Scripps First to Use New Liver Transport System in San Diego County
Scripps Green part of clinical trial for warm organ perfusion
Scripps Green part of clinical trial for warm organ perfusion
In a first for San Diego County, physicians at Scripps Green Hospital have used a warm perfusion transportation system to bring a donated liver to La Jolla where they implanted the organ into a 36-year-old Las Vegas police officer who had been on the transplant waiting list for more than nine months.
The effort was part of a clinical trial evaluating the transportation system, known as OCS (Organ Care System) Liver, at major transplant medical centers across the United States.
“We are constantly challenged by a shortage of livers to meet the transplant needs of our patients,” said Christopher Marsh, MD, a Scripps Clinic organ transplant surgeon and division head of Scripps Center for Organ and Cell Transplantation. “Warm perfusion transportation has the potential to expand the supply of organs that are available to our patients and, as a result, improve the chances of a successful transplant and a positive long-term health outcome for more of our patients.”
While more than 8,200 people received a transplanted liver in the United States last year, according to United Network for Organ Sharing, that figure falls far short of the 13,318 people who currently are on the waiting list and 12,000 new patients who are added to the list every year.
Clinical trial at Scripps Green Hospital
Scripps Green is the first hospital in San Diego County to participate in the PROTECT clinical trial and one of only three participating sites on the West Coast.
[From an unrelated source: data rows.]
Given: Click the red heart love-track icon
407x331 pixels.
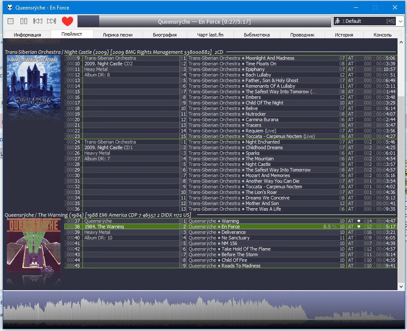Looking at the screenshot, I should pyautogui.click(x=67, y=21).
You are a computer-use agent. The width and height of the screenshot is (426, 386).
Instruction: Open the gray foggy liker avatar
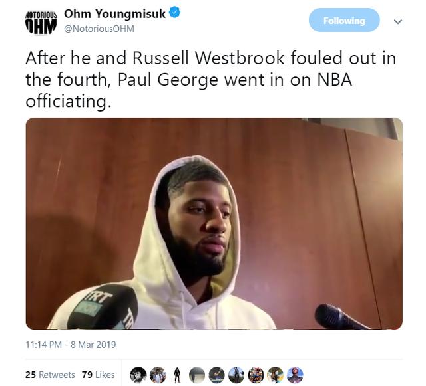pos(197,375)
The randomized study, which aims to enroll a total of 300 transplant patients, is designed to evaluate the effectiveness of OCS Liver for preserving and accessing donor livers for transplantation.
Traditionally, donated livers are placed on ice inside an insulated container – quite literally a cooler – and transported over relatively short distances within regions to ensure their preservation.
The OCS transportation system changes that paradigm by moving the liver in a heated portable carrier where the organ is connected to a pumping system that maintains a steady flow of oxygen-rich blood from the donor along with stabilizing fluid (a complex mixture of nutrients, electrolytes and hormones), mimicking the liver’s natural function in the body. Theoretically, the system allows for transportation over much greater distances and for longer periods of time to a waiting patient without compromising the organ’s viability.
In addition to maintaining a normal body temperature, the new transportation system lets the liver continue to clear acid and produce bile, which is used in the body in the small intestines to help digest fats and fat-soluble vitamins. The system also allows doctors to continuously monitor the function and health of the organ while it is being moved.
Transplant triggered by liver cancer
The patient who received the liver, Jonathan Hovan, needed the organ as part of his treatment for liver cancer, which was diagnosed last July.
Early in the morning of June 26, Dr. Marsh traveled to Palomar Medical Center in Escondido where he recovered the donated liver, connected it to the transportation device’s pumping system and traveled with the entire system to La Jolla in an ambulance. Once at Scripps Green Hospital, Dr. Marsh removed the liver from the transportation device more than six hours after the organ was first attached, and he prepared it for implant.
Another Scripps Clinic surgeon, Randolph Schaffer III, MD, then implanted the liver into Hovan during a five-hour procedure.
Drs. Marsh, Schaffer and Scripps Clinic transplant surgeon Jonathan Fisher, MD, all received special training on the use of OCS Liver earlier this year in Boston. They expect to enroll nine more patients using the mechanical system in the clinical trial over the next year.